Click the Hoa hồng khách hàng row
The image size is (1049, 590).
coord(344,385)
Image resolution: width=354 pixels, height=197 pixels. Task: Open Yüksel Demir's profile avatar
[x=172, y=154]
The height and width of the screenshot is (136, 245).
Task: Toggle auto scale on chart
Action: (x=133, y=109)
───
YOUR OBJECTIVE: Please write out every record shown above exactly as it reads.

RESPONSE TO THIS TASK:
Click the Hoa hồng khách hàng row
The image size is (1049, 590).
coord(344,385)
Image resolution: width=354 pixels, height=197 pixels. Task: Open Yüksel Demir's profile avatar
[x=172, y=154]
The height and width of the screenshot is (136, 245).
Task: Toggle auto scale on chart
Action: (x=133, y=109)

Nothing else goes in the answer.